Most people who develop pneumonia initially have symptoms of a cold which are then followed by a high fever (sometimes as high as 104 degrees Fahrenheit), shaking chills, and a cough with sputum production. The sputum is usually discolored and sometimes bloody. People with pneumonia may become short of breath. The only pain fibers in the lung are on the surface of the lung, in the area known as the pleura. Chest pain may develop if the outer pleural aspects of the lung are involved. This pain is usually sharp and worsens when taking a deep breath, known as pleuritic pain.
In other cases of pneumonia, there can be a slow onset of symptoms. A worsening cough, headaches, and muscle aches may be the only symptoms. In some people with pneumonia, coughing is not a major symptom because the infection is located in areas of the lung away from the larger airways. At times, the individual's skin color may change and become dusky or purplish (a condition known as "cyanosis") due to their blood being poorly oxygenated.
Children and babies who develop pneumonia often do not have any specific signs of a chest infection but develop a fever, appear quite ill, and can become lethargic. Elderly people may also have few symptoms with pneumonia.
How is pneumonia diagnosed?
Pneumonia may be suspected when the doctor examines the patient and hears coarse breathing or crackling sounds when listening to a portion of the chest with a stethoscope. There may be wheezing, or the sounds of breathing may be faint in a particular area of the chest. A chest x-ray is usually ordered to confirm the diagnosis of pneumonia. The lungs have several segments referred to as lobes, usually two on the left and three on the right. When the pneumonia affects one of these lobes it is often referred to as lobar pneumonia. Some pneumonias have a more patchy distribution that does not involve specific lobes. In the past, when both lungs where involved in the infection, the term "double pneumonia" was used. This term is rarely used today.

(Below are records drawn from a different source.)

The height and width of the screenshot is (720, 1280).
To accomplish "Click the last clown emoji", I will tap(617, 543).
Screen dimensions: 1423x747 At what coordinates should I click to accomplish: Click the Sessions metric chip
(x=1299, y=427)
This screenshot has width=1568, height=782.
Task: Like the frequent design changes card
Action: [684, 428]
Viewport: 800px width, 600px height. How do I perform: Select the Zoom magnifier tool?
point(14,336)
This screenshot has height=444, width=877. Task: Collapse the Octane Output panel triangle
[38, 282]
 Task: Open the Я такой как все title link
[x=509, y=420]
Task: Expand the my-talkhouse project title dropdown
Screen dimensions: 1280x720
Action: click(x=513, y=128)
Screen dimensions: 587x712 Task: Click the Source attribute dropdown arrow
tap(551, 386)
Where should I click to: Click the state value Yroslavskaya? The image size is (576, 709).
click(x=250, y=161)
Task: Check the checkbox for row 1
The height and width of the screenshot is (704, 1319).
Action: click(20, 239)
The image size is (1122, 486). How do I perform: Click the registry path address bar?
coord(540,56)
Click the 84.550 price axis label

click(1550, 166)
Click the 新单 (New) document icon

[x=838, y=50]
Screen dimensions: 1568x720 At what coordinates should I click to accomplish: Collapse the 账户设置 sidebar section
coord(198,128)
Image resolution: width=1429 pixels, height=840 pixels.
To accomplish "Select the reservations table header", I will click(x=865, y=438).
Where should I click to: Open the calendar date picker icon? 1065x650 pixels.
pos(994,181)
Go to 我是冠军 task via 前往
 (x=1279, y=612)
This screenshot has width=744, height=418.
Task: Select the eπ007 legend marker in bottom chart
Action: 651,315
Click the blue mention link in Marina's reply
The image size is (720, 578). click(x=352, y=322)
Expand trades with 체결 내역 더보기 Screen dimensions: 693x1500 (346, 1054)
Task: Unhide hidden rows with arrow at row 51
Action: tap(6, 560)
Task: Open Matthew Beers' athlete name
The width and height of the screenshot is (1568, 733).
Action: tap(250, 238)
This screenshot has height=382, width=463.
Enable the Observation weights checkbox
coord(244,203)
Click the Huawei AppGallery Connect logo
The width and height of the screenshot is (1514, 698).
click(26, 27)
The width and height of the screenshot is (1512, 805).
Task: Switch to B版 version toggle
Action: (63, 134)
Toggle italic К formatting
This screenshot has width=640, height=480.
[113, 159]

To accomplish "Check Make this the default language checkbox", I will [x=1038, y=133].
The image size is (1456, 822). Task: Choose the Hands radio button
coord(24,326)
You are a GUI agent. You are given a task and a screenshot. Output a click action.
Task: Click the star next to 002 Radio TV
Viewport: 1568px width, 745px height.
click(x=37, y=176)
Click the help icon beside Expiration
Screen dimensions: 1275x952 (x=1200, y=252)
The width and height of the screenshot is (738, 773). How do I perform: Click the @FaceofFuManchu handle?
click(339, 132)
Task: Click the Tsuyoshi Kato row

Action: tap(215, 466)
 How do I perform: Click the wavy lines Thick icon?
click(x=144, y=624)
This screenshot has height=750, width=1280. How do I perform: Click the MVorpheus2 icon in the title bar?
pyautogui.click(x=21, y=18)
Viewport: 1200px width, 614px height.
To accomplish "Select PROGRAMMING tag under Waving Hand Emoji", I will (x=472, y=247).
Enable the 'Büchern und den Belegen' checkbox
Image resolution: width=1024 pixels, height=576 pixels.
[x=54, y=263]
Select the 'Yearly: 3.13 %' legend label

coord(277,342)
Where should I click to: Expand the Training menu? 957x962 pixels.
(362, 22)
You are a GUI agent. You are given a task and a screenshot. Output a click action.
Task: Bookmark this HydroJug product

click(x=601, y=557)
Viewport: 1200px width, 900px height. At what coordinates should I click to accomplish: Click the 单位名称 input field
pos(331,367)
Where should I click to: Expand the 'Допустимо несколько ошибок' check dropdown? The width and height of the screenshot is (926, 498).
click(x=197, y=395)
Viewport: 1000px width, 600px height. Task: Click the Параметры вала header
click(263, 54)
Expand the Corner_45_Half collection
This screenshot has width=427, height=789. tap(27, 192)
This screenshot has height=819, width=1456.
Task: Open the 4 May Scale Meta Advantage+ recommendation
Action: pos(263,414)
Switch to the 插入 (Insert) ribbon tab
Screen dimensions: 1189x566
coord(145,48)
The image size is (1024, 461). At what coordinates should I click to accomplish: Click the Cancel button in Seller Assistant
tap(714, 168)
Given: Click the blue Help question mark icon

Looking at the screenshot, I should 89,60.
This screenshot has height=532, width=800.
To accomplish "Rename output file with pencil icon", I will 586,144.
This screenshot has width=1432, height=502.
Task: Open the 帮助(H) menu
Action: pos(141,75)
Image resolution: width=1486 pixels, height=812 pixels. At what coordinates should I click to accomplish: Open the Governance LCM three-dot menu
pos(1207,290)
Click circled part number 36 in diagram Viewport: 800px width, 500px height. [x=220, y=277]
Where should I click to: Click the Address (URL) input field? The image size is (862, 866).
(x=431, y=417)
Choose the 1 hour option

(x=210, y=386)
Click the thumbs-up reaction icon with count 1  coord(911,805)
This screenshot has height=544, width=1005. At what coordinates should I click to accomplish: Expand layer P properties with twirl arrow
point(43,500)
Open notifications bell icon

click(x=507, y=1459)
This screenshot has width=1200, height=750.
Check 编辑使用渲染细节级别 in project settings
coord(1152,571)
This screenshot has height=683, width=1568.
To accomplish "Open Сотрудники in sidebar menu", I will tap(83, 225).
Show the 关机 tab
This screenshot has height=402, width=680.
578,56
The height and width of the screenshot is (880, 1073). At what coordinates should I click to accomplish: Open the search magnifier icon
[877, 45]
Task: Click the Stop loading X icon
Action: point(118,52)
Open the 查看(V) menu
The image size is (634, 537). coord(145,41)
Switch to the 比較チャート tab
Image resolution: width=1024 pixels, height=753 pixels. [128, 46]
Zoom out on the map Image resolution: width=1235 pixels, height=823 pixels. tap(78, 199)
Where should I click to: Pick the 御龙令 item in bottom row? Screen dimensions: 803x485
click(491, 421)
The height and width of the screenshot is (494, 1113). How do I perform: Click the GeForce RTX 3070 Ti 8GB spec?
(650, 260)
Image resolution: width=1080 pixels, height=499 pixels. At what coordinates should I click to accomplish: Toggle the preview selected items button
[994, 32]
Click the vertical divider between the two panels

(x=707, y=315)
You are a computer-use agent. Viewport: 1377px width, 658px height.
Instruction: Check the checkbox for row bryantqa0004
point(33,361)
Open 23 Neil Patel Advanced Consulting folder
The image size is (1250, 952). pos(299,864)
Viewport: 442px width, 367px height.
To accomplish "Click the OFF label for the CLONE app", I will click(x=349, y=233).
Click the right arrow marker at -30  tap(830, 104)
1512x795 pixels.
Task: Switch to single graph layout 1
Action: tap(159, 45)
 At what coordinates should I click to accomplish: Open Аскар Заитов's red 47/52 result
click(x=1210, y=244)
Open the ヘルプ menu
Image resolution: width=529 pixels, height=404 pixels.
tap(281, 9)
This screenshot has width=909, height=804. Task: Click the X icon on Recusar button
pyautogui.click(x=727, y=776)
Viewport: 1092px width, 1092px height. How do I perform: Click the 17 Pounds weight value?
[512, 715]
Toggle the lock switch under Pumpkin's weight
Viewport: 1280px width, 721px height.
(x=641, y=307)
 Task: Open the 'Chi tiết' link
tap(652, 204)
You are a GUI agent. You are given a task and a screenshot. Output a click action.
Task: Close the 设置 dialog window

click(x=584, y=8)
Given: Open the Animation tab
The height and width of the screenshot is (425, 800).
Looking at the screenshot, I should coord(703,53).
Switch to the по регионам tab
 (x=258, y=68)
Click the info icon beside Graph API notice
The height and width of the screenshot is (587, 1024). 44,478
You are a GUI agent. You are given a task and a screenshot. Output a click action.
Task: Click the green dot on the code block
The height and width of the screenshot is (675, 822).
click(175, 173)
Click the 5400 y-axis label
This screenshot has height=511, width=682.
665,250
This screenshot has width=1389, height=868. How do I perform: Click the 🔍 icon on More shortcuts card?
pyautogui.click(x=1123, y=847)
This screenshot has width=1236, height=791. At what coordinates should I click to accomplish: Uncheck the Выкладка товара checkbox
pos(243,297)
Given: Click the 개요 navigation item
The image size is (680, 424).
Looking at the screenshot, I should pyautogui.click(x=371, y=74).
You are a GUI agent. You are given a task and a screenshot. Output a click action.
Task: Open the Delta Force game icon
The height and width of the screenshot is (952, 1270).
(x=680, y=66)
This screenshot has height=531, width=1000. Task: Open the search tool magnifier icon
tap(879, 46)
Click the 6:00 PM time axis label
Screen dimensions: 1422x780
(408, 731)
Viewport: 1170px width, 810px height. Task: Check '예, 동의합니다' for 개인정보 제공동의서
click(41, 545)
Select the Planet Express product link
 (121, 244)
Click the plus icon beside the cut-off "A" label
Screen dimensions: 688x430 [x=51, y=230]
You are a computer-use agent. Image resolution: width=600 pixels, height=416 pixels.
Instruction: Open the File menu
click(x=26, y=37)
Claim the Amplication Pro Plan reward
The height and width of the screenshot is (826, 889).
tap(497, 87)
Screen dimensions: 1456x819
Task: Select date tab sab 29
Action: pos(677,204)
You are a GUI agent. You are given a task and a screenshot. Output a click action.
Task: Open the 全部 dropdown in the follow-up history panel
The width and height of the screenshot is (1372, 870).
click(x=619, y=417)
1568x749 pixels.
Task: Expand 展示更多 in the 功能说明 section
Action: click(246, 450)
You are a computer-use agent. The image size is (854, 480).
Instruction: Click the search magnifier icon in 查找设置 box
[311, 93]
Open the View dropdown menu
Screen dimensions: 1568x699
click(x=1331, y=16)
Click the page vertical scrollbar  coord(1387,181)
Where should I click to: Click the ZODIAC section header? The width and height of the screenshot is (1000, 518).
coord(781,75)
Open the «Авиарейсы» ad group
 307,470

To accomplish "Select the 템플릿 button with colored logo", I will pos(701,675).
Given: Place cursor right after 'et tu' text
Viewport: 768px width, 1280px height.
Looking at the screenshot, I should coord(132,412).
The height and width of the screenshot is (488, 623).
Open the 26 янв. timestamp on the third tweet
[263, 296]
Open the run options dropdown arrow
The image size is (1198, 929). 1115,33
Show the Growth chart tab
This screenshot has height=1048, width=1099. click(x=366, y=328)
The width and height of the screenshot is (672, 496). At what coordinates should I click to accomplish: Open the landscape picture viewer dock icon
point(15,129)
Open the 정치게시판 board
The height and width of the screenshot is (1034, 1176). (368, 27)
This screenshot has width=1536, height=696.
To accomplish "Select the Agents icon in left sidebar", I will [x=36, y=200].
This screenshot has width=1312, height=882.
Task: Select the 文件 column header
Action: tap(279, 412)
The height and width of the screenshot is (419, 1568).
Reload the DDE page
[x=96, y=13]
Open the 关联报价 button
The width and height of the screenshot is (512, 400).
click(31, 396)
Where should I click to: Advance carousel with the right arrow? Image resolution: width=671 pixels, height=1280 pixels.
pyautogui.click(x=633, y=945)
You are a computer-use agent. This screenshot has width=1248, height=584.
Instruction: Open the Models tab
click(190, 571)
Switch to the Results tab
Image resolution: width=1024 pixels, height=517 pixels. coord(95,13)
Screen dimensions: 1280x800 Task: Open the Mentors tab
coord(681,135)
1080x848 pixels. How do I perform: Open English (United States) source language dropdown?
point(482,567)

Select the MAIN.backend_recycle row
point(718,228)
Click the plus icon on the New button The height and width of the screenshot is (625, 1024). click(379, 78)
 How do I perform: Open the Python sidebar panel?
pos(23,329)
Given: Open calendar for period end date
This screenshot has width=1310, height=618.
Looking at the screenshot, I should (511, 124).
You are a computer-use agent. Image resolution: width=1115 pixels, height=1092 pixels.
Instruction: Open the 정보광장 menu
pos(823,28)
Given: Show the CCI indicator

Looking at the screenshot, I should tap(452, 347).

Sputum samples can be collected and examined under the microscope. If the pneumonia is caused by bacteria or fungi, the organisms can often be detected by this examination. A sample of the sputum can be grown in special incubators, and the offending organism can be subsequently identified. It is important to understand that the sputum specimen must contain little saliva from the mouth and be delivered to the laboratory fairly quickly. Otherwise, overgrowth of noninfecting bacteria may predominate.
A blood test that measures white blood cell count (WBC) may be performed. An individual's white blood cell count can often give a hint as to the severity of the pneumonia and whether it is caused by bacteria or a virus. An increased number of neutrophils, one type of WBC, is seen in bacterial infections, whereas an increase in lymphocytes, another type of WBC, is seen in viral infections.
Bronchoscopy is a procedure in which a thin, flexible, lighted viewing tube is inserted into the nose or mouth after a local anesthetic is administered. The breathing passages can then be directly examined by the doctor, and specimens from the infected part of the lung can be obtained.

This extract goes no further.